__Task to carry out__: Your answer should hold every line of the records below that contains the string "with".

─── Records to process

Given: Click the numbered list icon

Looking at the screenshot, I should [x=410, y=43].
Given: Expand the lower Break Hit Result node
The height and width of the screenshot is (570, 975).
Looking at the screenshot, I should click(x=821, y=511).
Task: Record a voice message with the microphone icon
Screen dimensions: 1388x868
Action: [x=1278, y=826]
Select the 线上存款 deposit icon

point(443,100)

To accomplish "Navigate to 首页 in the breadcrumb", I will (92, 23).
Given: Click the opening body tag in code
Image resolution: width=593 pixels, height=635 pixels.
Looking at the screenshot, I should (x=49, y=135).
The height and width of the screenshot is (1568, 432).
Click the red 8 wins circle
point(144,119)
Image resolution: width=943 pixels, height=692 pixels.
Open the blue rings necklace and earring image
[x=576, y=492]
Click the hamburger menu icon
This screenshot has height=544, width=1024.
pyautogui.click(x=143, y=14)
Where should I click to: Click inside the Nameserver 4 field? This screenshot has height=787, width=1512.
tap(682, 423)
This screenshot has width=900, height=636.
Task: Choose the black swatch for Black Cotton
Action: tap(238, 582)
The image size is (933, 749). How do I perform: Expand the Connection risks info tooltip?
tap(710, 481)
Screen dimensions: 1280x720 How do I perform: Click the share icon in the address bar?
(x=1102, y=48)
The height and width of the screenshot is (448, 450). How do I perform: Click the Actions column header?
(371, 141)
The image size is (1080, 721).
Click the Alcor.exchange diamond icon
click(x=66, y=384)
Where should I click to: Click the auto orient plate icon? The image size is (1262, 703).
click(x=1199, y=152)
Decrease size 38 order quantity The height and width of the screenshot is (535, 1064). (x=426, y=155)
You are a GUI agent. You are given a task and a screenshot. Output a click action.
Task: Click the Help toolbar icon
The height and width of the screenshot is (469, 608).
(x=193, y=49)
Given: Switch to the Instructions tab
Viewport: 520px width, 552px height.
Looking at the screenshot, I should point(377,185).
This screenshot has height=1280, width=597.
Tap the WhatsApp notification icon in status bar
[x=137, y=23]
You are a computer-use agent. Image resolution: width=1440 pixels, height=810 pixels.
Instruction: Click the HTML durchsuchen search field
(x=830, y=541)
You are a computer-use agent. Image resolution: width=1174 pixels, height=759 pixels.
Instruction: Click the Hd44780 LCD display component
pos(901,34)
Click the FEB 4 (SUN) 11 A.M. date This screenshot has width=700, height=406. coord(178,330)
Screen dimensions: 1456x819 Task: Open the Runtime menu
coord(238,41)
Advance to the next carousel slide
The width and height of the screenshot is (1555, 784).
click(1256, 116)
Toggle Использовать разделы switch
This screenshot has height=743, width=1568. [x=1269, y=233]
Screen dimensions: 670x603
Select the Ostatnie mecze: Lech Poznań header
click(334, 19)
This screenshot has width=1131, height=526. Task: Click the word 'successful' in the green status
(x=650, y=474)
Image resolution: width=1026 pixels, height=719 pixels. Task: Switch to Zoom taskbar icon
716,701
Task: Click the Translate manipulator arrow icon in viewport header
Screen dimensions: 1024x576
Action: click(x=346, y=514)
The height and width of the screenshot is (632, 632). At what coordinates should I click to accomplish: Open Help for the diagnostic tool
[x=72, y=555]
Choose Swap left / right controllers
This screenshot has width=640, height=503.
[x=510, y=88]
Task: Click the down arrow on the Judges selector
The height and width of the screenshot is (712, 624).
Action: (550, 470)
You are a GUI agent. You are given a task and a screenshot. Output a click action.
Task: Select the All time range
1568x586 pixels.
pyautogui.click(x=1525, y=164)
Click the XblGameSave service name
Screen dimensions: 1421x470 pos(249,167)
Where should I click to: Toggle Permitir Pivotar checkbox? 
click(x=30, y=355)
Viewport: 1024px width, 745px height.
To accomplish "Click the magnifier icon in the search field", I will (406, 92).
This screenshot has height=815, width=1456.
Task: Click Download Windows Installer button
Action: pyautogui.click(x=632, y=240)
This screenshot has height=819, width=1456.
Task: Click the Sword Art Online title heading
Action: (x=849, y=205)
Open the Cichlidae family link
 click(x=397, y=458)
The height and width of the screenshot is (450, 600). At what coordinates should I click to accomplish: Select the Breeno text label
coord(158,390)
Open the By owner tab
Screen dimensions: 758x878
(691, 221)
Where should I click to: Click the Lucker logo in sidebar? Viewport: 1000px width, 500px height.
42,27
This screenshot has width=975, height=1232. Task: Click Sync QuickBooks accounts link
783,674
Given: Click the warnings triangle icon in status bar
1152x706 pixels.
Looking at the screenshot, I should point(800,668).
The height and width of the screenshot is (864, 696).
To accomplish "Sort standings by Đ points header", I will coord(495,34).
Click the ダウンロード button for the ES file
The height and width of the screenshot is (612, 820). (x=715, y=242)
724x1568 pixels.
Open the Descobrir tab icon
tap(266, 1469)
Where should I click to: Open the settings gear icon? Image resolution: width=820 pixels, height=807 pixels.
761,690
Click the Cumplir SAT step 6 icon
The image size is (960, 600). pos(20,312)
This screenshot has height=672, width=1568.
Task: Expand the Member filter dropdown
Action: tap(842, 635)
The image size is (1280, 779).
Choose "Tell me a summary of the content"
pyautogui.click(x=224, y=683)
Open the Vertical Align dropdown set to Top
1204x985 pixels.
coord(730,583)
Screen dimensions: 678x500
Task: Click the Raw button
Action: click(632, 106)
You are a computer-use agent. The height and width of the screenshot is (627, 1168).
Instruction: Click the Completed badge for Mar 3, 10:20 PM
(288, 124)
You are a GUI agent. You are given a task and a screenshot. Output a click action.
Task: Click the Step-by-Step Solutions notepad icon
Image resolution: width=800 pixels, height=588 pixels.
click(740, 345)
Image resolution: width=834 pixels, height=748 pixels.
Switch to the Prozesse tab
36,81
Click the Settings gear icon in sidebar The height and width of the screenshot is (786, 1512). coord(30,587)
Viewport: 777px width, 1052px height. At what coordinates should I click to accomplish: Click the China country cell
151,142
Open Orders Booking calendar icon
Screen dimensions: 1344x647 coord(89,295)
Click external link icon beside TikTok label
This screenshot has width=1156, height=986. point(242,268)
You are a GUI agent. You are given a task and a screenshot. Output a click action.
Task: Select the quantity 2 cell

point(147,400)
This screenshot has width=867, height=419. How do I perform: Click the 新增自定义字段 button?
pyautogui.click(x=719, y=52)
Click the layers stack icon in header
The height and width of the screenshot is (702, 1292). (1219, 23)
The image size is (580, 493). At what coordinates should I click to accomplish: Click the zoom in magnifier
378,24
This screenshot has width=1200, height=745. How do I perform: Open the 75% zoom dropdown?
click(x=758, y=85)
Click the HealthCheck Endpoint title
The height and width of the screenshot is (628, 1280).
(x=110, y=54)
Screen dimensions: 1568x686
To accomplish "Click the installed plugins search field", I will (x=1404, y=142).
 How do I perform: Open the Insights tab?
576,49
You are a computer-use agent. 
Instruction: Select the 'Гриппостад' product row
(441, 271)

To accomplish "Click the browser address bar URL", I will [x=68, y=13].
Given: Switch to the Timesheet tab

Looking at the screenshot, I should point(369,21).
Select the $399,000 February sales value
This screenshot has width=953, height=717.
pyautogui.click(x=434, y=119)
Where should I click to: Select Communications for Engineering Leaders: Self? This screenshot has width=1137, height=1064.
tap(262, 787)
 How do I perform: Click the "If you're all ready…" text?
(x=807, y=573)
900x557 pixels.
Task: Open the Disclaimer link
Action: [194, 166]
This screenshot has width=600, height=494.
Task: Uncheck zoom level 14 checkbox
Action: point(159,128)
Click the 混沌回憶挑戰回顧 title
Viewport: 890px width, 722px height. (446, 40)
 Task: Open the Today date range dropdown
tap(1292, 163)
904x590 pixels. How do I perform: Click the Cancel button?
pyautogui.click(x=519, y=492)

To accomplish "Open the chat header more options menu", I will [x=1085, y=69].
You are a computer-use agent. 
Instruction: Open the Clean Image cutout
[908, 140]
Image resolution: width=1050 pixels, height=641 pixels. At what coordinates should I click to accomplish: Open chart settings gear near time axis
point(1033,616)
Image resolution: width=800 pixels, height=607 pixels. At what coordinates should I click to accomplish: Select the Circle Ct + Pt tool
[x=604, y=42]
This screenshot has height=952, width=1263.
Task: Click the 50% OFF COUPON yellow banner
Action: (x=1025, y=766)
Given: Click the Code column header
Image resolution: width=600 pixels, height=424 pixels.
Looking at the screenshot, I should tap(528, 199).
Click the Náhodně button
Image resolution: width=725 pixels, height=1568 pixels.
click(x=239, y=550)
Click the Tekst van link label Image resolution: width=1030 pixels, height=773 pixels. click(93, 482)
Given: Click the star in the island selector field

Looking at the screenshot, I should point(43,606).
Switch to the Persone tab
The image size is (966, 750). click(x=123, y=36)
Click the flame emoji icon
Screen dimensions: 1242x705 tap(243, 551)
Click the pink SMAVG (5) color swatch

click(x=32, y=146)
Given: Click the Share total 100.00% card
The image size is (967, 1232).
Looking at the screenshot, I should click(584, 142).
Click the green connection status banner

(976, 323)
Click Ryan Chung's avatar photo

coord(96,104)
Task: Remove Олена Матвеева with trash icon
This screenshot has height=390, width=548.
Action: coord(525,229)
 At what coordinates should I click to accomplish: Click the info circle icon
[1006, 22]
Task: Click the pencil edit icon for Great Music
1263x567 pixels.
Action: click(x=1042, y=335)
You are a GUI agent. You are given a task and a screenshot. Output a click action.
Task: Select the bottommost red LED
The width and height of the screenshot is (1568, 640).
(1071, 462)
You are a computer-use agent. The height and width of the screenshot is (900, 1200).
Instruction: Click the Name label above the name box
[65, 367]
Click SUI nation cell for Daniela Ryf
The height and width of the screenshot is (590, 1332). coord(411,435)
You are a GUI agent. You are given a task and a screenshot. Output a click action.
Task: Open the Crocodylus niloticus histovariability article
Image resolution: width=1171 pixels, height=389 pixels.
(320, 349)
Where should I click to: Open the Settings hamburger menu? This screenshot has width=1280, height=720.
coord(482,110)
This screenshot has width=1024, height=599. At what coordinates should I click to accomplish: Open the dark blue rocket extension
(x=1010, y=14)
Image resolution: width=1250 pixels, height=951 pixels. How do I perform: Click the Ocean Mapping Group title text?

──────

__Result for this exercise__:
Task: Record a voice message with the microphone icon
Task: Remove Олена Матвеева with trash icon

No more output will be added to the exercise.